SOURCE INFORMATION
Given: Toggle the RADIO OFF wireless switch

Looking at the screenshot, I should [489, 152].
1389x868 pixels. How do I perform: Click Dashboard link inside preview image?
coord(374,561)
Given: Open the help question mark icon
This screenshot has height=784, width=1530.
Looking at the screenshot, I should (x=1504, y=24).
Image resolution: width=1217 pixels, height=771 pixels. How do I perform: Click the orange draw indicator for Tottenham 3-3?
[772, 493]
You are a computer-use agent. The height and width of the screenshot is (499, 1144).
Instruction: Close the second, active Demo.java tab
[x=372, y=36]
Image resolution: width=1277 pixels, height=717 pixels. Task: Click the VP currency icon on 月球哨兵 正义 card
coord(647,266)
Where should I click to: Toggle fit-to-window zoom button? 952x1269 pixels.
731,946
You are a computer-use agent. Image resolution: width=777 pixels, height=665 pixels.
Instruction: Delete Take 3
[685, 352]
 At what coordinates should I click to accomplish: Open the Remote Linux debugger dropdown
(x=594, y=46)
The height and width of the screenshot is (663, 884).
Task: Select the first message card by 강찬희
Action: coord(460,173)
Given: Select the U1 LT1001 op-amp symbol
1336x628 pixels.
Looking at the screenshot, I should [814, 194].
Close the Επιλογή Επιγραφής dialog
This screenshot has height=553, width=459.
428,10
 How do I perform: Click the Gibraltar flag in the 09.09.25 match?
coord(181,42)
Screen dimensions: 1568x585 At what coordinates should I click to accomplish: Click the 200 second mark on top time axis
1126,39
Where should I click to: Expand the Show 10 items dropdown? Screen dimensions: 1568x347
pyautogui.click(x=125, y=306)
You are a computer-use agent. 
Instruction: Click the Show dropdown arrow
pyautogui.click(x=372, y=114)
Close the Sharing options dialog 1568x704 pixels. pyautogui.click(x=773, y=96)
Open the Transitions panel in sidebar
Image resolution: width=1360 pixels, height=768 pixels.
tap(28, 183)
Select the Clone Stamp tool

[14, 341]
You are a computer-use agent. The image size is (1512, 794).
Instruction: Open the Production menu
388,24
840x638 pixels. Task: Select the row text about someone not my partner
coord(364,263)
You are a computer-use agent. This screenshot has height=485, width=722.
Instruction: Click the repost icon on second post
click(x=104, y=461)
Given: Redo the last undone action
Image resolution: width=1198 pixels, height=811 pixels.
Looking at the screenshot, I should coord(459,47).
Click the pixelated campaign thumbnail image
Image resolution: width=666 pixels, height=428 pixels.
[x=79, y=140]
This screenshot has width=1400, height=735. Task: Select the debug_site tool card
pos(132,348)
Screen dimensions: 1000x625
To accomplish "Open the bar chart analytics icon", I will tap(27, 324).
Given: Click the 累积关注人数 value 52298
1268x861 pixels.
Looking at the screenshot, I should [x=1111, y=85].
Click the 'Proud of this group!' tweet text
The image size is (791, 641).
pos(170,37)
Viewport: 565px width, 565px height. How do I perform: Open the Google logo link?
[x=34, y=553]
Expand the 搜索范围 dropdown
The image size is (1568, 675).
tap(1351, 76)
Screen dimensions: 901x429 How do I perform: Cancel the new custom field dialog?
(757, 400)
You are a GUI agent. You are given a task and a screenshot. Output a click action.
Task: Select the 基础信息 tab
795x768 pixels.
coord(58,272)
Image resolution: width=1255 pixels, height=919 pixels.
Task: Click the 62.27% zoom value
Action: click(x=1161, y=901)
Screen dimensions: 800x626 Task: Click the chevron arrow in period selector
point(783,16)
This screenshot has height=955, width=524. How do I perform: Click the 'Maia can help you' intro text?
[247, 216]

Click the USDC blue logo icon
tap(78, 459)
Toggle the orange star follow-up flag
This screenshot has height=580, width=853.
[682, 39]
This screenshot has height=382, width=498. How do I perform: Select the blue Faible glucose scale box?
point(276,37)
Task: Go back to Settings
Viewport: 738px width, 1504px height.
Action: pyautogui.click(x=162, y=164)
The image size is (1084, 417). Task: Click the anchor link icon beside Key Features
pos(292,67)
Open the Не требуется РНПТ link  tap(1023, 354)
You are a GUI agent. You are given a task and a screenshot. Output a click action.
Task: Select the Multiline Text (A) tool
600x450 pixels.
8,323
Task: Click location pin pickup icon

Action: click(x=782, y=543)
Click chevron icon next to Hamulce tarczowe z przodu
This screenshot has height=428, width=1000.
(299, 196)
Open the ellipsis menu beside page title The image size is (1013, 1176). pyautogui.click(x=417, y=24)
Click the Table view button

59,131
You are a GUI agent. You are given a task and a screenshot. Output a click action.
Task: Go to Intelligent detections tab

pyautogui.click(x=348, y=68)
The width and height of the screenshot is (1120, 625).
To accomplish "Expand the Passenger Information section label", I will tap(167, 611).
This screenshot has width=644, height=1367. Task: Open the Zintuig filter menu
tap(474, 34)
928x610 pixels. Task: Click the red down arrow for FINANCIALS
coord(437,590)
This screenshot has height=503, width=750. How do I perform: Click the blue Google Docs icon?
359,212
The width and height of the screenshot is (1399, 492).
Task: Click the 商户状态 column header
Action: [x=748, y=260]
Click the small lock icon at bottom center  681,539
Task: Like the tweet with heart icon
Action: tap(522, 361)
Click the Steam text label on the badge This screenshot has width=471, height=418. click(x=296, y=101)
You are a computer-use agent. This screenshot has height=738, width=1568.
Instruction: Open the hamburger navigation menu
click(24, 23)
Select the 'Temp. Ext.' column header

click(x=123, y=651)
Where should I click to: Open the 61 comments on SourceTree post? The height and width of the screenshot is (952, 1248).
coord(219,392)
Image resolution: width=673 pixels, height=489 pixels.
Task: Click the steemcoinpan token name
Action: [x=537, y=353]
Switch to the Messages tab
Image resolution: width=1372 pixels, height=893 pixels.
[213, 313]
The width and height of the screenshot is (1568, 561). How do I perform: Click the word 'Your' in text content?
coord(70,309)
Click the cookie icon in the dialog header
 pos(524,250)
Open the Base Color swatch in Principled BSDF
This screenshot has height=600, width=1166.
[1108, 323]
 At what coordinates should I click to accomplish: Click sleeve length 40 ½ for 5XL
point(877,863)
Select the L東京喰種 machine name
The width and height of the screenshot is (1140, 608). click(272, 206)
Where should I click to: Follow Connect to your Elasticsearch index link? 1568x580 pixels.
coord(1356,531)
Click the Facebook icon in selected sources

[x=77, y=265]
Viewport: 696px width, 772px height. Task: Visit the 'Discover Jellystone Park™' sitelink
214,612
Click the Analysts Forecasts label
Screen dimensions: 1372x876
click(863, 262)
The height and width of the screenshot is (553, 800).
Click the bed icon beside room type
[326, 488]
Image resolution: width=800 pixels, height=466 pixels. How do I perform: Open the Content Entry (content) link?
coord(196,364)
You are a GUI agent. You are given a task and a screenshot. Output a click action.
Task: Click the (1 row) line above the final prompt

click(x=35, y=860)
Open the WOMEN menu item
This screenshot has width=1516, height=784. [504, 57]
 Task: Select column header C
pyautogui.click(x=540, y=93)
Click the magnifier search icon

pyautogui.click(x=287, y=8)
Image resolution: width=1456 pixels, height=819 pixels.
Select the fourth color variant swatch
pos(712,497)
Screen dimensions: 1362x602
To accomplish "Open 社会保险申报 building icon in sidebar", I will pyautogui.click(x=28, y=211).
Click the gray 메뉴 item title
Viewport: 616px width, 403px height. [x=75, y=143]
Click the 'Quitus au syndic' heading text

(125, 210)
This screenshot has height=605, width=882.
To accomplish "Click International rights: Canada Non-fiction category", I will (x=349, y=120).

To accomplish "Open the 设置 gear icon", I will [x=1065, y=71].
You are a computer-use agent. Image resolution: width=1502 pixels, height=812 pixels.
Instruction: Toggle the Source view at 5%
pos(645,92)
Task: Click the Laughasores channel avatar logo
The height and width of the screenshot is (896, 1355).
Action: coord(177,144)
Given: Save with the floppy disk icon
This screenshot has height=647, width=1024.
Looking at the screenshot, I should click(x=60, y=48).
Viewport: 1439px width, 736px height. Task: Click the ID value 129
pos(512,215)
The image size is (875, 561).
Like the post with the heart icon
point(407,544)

EXERCISE
Only the lines from the one with "Image resolution: width=800" through the final line above should be repeated, each exactly as written.

ANSWER TO THIS EXERCISE
Image resolution: width=800 pixels, height=466 pixels. How do I perform: Open the Content Entry (content) link?
coord(196,364)
You are a GUI agent. You are given a task and a screenshot. Output a click action.
Task: Click the (1 row) line above the final prompt

click(x=35, y=860)
Open the WOMEN menu item
This screenshot has width=1516, height=784. [504, 57]
 Task: Select column header C
pyautogui.click(x=540, y=93)
Click the magnifier search icon

pyautogui.click(x=287, y=8)
Image resolution: width=1456 pixels, height=819 pixels.
Select the fourth color variant swatch
pos(712,497)
Screen dimensions: 1362x602
To accomplish "Open 社会保险申报 building icon in sidebar", I will pyautogui.click(x=28, y=211).
Click the gray 메뉴 item title
Viewport: 616px width, 403px height. [x=75, y=143]
Click the 'Quitus au syndic' heading text

(125, 210)
This screenshot has height=605, width=882.
To accomplish "Click International rights: Canada Non-fiction category", I will (x=349, y=120).

To accomplish "Open the 设置 gear icon", I will [x=1065, y=71].
You are a computer-use agent. Image resolution: width=1502 pixels, height=812 pixels.
Instruction: Toggle the Source view at 5%
pos(645,92)
Task: Click the Laughasores channel avatar logo
The height and width of the screenshot is (896, 1355).
Action: coord(177,144)
Given: Save with the floppy disk icon
This screenshot has height=647, width=1024.
Looking at the screenshot, I should click(x=60, y=48).
Viewport: 1439px width, 736px height. Task: Click the ID value 129
pos(512,215)
The image size is (875, 561).
Like the post with the heart icon
point(407,544)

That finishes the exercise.